* **Source data**
━━━━

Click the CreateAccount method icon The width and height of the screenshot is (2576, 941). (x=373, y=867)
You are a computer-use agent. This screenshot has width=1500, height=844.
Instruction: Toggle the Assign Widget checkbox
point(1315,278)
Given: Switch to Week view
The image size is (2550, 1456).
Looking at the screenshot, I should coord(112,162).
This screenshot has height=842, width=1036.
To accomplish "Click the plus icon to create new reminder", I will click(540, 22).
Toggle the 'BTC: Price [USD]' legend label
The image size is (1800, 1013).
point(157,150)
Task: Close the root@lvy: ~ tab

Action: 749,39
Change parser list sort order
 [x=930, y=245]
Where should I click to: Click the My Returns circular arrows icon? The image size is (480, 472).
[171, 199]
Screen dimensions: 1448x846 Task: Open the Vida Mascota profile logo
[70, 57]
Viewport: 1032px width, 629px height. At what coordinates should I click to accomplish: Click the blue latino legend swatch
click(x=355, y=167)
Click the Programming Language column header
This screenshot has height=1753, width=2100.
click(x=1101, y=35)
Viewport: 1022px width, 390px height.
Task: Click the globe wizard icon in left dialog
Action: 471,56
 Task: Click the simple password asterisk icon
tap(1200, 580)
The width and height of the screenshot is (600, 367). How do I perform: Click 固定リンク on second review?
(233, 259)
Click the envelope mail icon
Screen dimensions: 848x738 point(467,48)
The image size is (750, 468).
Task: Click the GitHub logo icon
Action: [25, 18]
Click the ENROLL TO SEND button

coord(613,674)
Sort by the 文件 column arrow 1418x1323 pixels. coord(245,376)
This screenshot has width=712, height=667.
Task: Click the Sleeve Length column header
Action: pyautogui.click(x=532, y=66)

━━━━

* **Exercise instructions**
Return exactly what appears above, from the first line of the entries to the line with "Click the Programming Language column header", inclusive.

* **Solution**
Click the CreateAccount method icon The width and height of the screenshot is (2576, 941). (x=373, y=867)
You are a computer-use agent. This screenshot has width=1500, height=844.
Instruction: Toggle the Assign Widget checkbox
point(1315,278)
Given: Switch to Week view
The image size is (2550, 1456).
Looking at the screenshot, I should coord(112,162).
This screenshot has height=842, width=1036.
To accomplish "Click the plus icon to create new reminder", I will click(540, 22).
Toggle the 'BTC: Price [USD]' legend label
The image size is (1800, 1013).
point(157,150)
Task: Close the root@lvy: ~ tab

Action: 749,39
Change parser list sort order
 [x=930, y=245]
Where should I click to: Click the My Returns circular arrows icon? The image size is (480, 472).
[171, 199]
Screen dimensions: 1448x846 Task: Open the Vida Mascota profile logo
[70, 57]
Viewport: 1032px width, 629px height. At what coordinates should I click to accomplish: Click the blue latino legend swatch
click(x=355, y=167)
Click the Programming Language column header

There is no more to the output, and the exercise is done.